**Brief:** From the line containing "The width and height of the screenshot is (769, 486)." to the final line of the material below, return every line exactly. Do not include pictures.

────

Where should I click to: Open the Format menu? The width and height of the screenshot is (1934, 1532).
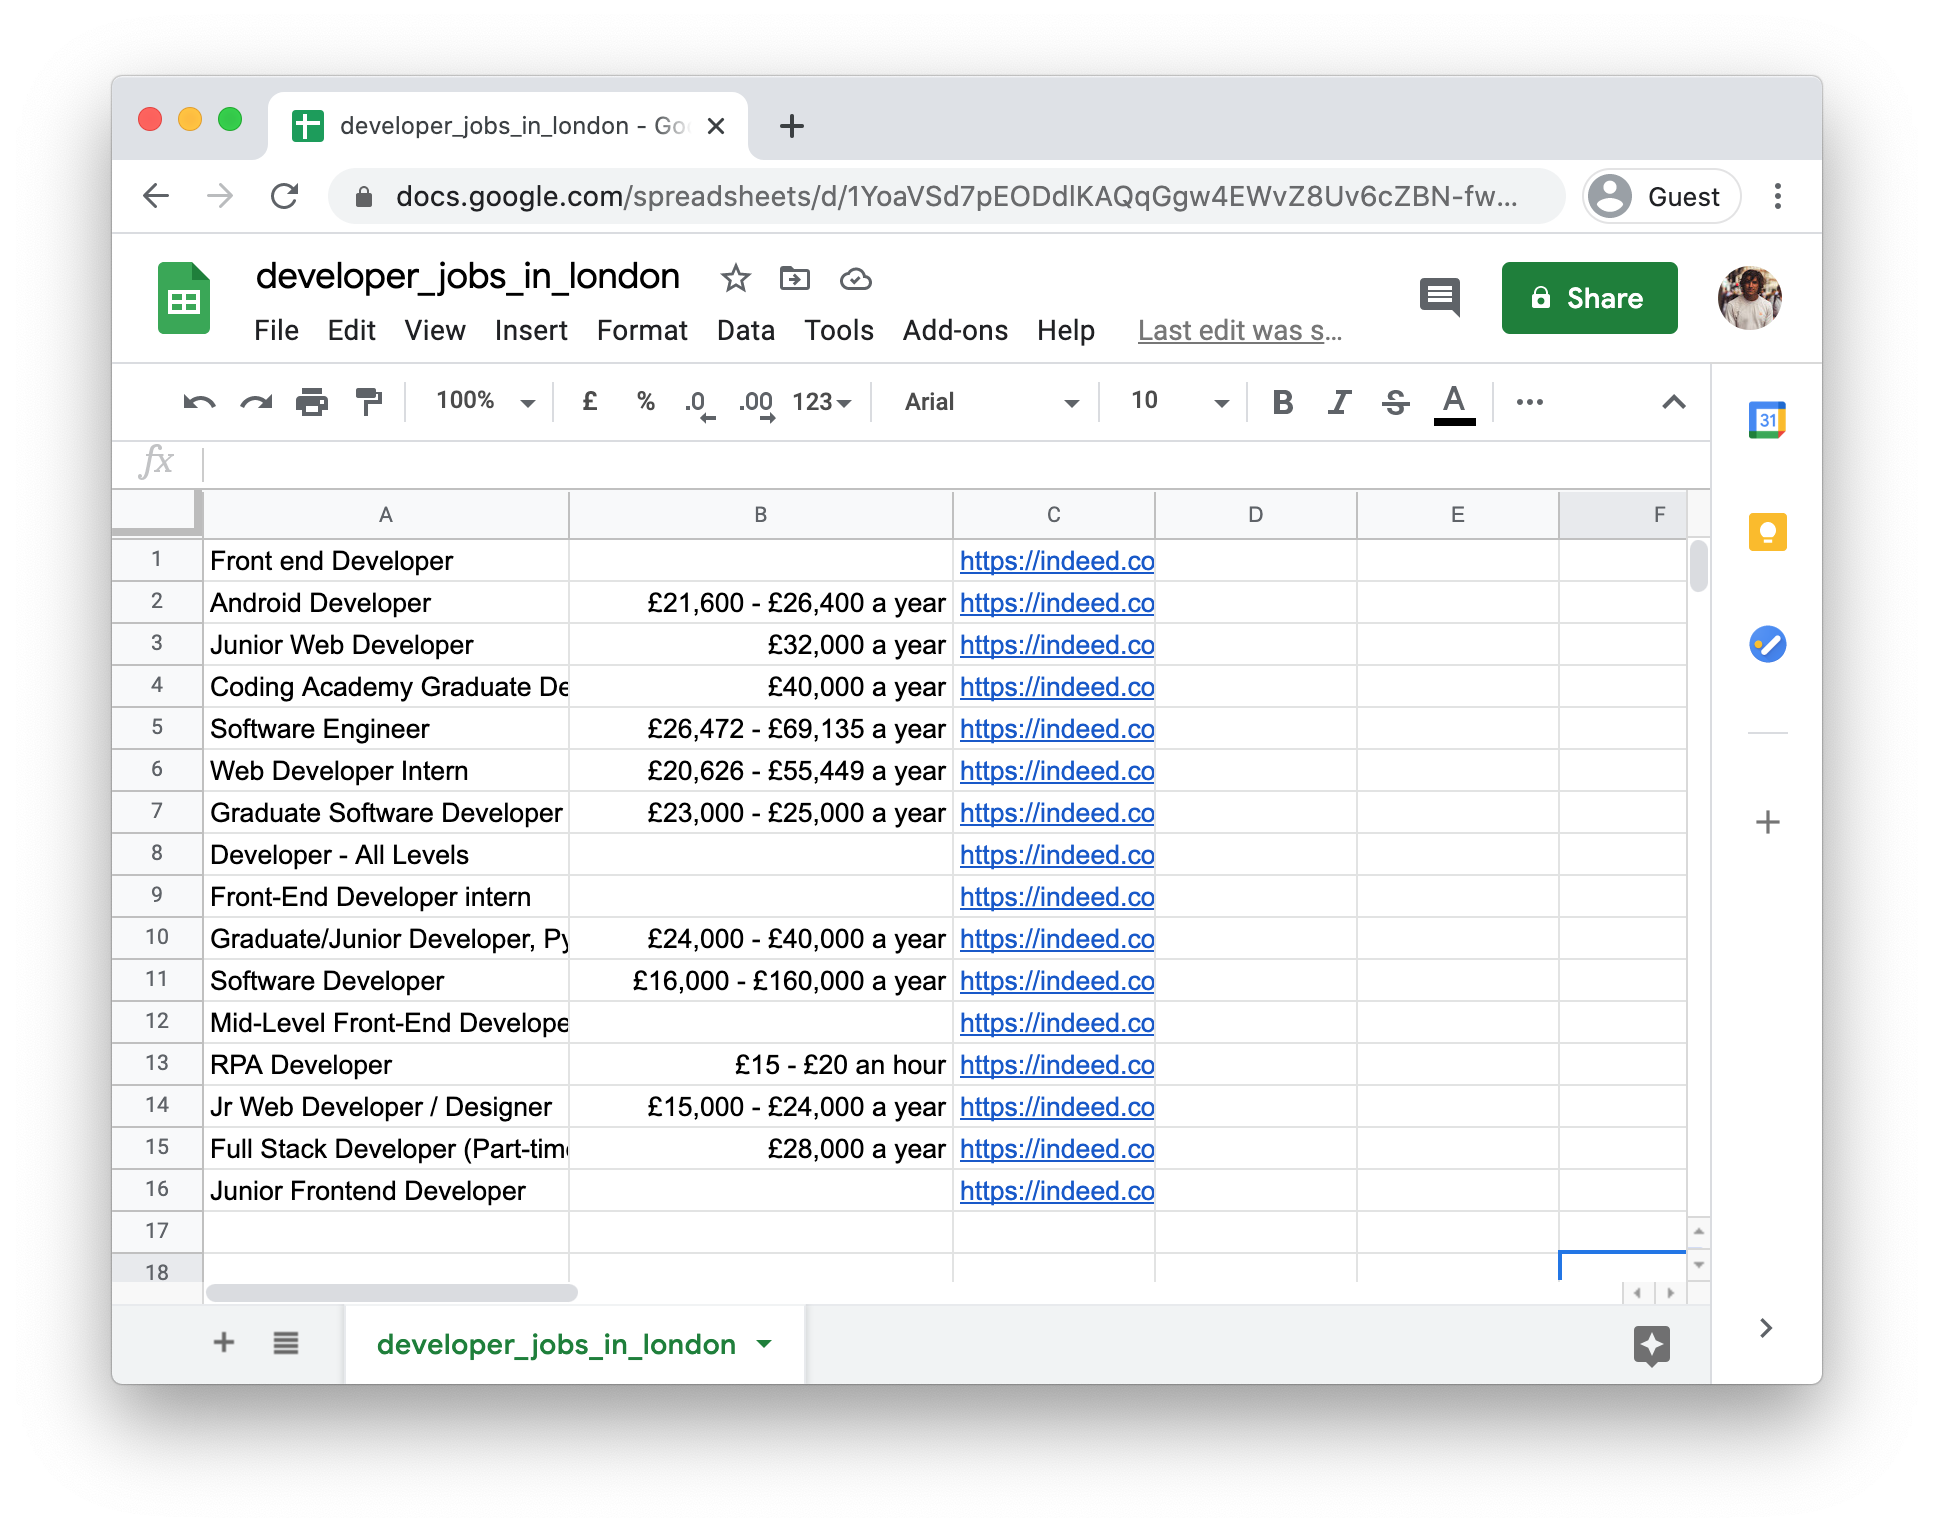point(639,330)
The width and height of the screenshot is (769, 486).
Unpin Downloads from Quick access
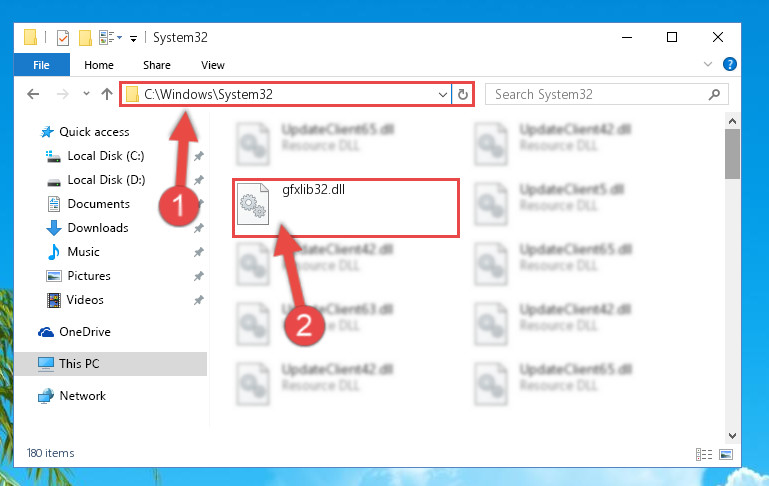click(x=199, y=228)
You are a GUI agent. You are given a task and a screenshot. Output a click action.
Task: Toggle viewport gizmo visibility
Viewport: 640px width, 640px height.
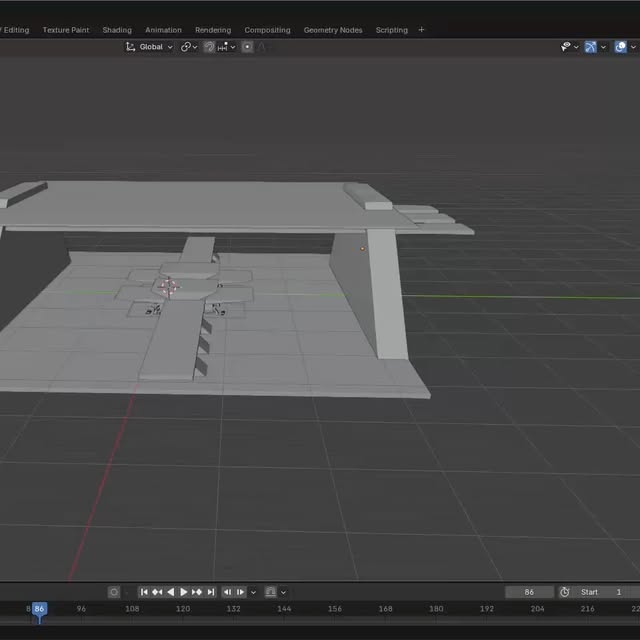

────

**Written reply:**
The width and height of the screenshot is (769, 486).
Unpin Downloads from Quick access
click(x=199, y=228)
You are a GUI agent. You are given a task and a screenshot. Output a click action.
Task: Toggle viewport gizmo visibility
Viewport: 640px width, 640px height.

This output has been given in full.